Below are the records; output them exactly from the first line through the line with "Task: Click the broadcast icon beside 摆动方案", stopping there.
+ + + + +
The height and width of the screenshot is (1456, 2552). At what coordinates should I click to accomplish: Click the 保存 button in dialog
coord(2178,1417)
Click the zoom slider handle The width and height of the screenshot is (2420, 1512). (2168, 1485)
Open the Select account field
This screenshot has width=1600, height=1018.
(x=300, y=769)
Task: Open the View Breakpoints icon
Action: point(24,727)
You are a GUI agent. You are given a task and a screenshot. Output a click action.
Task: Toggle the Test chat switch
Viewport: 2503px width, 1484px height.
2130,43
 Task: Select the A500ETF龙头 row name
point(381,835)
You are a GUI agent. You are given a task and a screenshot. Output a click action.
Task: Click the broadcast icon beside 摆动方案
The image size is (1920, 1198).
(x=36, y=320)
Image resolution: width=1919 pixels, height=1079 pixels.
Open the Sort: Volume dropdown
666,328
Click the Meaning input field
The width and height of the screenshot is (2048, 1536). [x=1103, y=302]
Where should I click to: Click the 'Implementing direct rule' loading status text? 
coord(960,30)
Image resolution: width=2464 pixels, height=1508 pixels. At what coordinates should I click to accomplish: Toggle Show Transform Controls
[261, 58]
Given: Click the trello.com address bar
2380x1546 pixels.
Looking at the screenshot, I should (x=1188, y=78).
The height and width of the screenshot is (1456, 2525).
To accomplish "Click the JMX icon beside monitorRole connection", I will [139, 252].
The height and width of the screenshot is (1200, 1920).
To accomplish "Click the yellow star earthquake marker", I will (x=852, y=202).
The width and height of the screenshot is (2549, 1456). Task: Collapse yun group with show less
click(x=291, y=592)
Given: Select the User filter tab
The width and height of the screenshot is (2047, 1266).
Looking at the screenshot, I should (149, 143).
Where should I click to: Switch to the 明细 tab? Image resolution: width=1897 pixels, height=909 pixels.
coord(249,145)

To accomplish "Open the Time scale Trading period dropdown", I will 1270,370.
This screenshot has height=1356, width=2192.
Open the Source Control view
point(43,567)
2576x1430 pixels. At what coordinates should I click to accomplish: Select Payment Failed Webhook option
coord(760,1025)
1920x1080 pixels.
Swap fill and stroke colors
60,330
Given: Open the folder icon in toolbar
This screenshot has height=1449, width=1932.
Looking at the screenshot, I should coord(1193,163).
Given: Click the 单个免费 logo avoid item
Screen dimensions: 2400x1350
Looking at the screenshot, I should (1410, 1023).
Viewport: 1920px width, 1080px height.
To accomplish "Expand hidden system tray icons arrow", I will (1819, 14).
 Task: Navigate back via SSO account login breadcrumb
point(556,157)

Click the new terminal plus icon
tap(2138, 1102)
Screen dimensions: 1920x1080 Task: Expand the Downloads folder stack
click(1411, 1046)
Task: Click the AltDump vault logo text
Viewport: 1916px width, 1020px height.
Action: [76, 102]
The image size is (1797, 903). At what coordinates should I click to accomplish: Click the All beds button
+ + + + +
| Solution for this exercise |
The height and width of the screenshot is (1456, 2552). At what coordinates should I click to accomplish: Click the 保存 button in dialog
coord(2178,1417)
Click the zoom slider handle The width and height of the screenshot is (2420, 1512). (2168, 1485)
Open the Select account field
This screenshot has width=1600, height=1018.
(x=300, y=769)
Task: Open the View Breakpoints icon
Action: point(24,727)
You are a GUI agent. You are given a task and a screenshot. Output a click action.
Task: Toggle the Test chat switch
Viewport: 2503px width, 1484px height.
2130,43
 Task: Select the A500ETF龙头 row name
point(381,835)
You are a GUI agent. You are given a task and a screenshot. Output a click action.
Task: Click the broadcast icon beside 摆动方案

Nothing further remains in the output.